Practical Guide to Chemometric Analysis of Optical Spectroscopic Data

Abstract

The methodology and mathematical treatment of several classic multivariate methods for the analysis of spectroscopic data is demonstrated in a straightforward way that can be used as a basis for teaching an undergraduate introductory course on chemometric analysis. The multivariate techniques of classical least-squares (CLS), principal component regression (PCR), and partial least-squares (PLS), as well as the univariate Beer’s law method have been described and compared, building students’ understanding by starting with the univariate method and progressing step by step into the multivariate methods. Equations for the production of regression vectors from training set spectral data are described and their use demonstrated for the prediction of constituent concentrations on a separate validation set of spectra. Extreme care is taken to ensure consistency in variable formatting of data matrices. This provides a key foundation to understand how spectral data are manipulated using these different mathematical approaches for building quantitative regression models.

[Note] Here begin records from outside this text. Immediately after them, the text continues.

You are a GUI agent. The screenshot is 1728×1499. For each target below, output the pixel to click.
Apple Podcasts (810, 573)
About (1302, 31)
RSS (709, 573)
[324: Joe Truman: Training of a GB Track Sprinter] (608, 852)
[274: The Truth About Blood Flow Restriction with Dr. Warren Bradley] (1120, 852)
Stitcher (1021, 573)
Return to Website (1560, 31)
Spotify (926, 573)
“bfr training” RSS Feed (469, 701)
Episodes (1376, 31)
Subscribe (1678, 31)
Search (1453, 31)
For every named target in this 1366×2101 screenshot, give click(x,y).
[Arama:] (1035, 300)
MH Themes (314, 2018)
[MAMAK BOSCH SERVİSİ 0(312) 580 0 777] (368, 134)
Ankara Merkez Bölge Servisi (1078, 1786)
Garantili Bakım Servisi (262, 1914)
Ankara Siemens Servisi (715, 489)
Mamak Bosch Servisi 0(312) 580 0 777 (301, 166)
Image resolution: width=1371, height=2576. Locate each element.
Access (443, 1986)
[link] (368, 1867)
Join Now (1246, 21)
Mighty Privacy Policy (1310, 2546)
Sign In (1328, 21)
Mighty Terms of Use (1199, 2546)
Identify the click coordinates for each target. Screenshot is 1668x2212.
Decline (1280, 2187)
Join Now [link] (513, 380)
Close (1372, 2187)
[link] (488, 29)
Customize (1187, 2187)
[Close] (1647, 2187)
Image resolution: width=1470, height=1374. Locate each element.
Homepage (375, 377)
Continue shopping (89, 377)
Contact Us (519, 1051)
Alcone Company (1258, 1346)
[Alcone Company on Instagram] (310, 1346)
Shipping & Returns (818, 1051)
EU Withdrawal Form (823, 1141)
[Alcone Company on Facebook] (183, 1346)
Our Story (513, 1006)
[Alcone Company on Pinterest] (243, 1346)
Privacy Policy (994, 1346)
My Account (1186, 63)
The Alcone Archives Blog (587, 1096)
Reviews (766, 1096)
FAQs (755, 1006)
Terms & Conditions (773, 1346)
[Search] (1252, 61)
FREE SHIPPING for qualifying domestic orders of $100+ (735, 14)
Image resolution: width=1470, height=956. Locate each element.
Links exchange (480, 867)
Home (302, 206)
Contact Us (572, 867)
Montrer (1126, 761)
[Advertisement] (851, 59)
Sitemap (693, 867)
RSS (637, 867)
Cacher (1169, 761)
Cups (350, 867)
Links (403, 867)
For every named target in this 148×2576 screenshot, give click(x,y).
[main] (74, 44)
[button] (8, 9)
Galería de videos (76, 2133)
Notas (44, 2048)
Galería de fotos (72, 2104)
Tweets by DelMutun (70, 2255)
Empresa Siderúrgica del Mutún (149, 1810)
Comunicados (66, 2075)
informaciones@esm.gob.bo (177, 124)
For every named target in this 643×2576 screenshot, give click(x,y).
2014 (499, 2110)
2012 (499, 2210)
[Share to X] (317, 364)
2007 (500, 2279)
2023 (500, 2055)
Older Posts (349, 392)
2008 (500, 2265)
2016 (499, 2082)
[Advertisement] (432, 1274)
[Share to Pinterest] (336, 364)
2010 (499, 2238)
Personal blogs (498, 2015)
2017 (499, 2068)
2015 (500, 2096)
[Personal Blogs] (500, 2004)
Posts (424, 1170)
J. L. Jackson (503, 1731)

Each method is applied to a real-world data set, and the results are discussed to show students the types of information that can be gleaned from each method. A training set comprising 20 infrared absorbance spectra containing 3 constituents (benzene, polystyrene, and gasoline) of known composition are used to demonstrate the matrix operations for each regression method. A separate set of 12 real-world napalm samples (containing benzene, polystyrene, and gasoline) are used as a validation set to demonstrate the ability to utilize the regression models on an unknown data set. A toolbox (PNNL Chemometric Toolbox) written in MATLAB language is supplied in the Supporting Information and can be used as a companion for understanding the development and deployment of the chemometric algorithms described in this paper. The data sets of the infrared spectra are also supplied, allowing users to build and inspect the chemometric models on their own. Finally, the Toolbox includes scripts to assist users in loading their own data sets into MATLAB and performing CLS, PCR, and PLS on their data.